PENALIZING BIG, inefficient cars is fine. But President Carter's automobile tax plan, with its rebates on small, efficient cars, has dangerous implications that are getting increasingly clear. Both the Carter administration and Congress evidently intend to accompany the rebates with flagrantly discriminatory penalties on foreign imports. If there's no way to give the rebates without starting a worldwide trade war over cars, it would be a great deal wiser to forget the whole idea. There are other and better ways of discouraging people from buying fat cars and wasting gasoline.

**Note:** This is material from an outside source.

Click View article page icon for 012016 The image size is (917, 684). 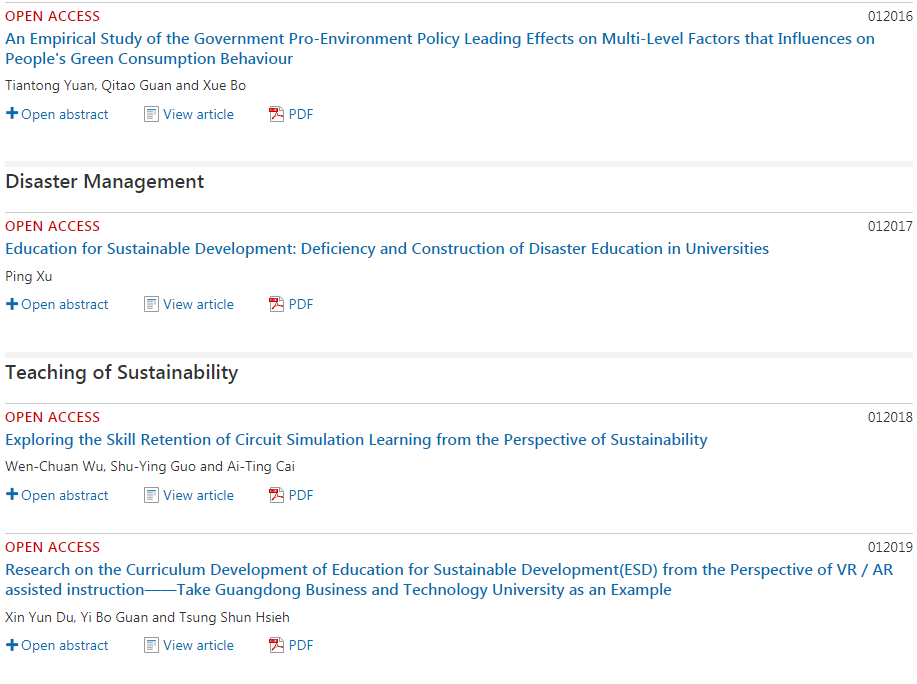151,114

A law enacted a year and a half ago already requires American manufacturers to increase the fuel efficiency of their cars. It goes into effect this fall, when the cars that each company sells will have to average 18 miles per gallon. That standard rises annually to 27.5 miles per gallon in 1985. A company that misses the average will have to pay a fine.

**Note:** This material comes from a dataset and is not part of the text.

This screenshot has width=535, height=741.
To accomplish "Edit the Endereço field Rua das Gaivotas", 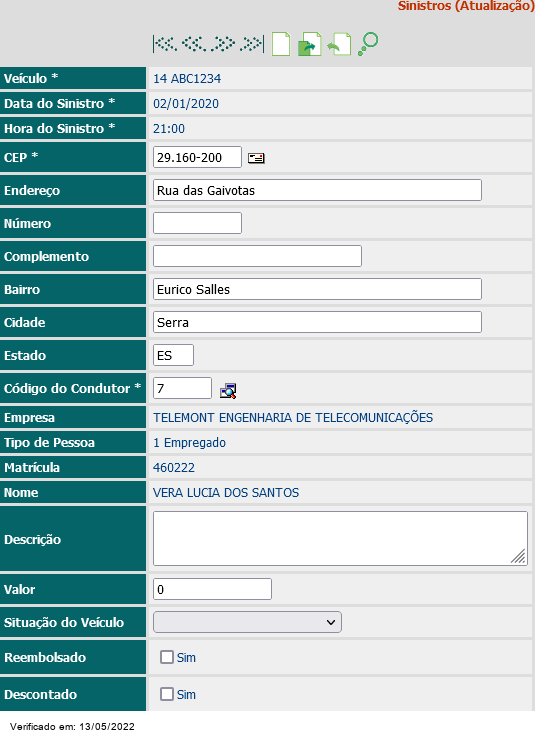I will pos(317,190).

The rebate system is designed to reinforce those efficiency standards. Otherwise, the administration fears, there will be the kind of resistance from the industry, with repeated delays and slippage, that has attended the long struggle over clean air and automobile pollution. Under the President's proposal, there would be a federal tax next year of $52 on the sale of a new car that got only 17 miles to the gallon, and a rebate of $47 on a car that got 19 miles. At the extremes, there would be a tax of $449 on a car getting 12 miles to the gallon, and a rebate of $473 on a car getting 38 miles.

The trouble is that a lot of the small cars sold in this country are imports. The companies and the United Auto Workers object tht taxes on big American cars would be used to subsidize cars from abroad. In principle, there's no reason why the American companies can't compete effectively against imports. But, having abandoned a large part of the small-car market, they would need years to win it back. Even without the rebates, the sales of imports this spring are soaring.

To avoid hurting the U.S. industry, the administration proposes not to pay the full rebate on imported cars. That's some remedy. For one thing, it's illegal under American trade treaties. For another, it would certainly bring retaliation abroad. But it would also be harmful to competition here at home, increasing General Motors' present dominance. Both Ford and Chrysler are depending on their imported subcompacts to compete with GM's American-built Chevette.

The administration fears that the fines in the present fuel efficiency law may not be stiff enough to enforce compliance. In that case, Congress can increase the fines. If that's not enough, it can simply prohibit the sale of any car, domestic or foreign, that doesn't meet a basic mileage standard. Either possibility would be preferable to a discriminatory rebate that promises to disrupt competition and fair trade.

Reps. Charles Vanik (D-Ohio) and William Steiger (R-Wis.), the chairman and ranking Republican of the Ways and Means subcommittee on trade, put it bluntly in a letter several weeks ago to Mr. Carter. "The rebate is unnecessary," they said, "and will prove to be extremely disruptive to international relations." They urged him to consider withdrawing it. That's no bad advice.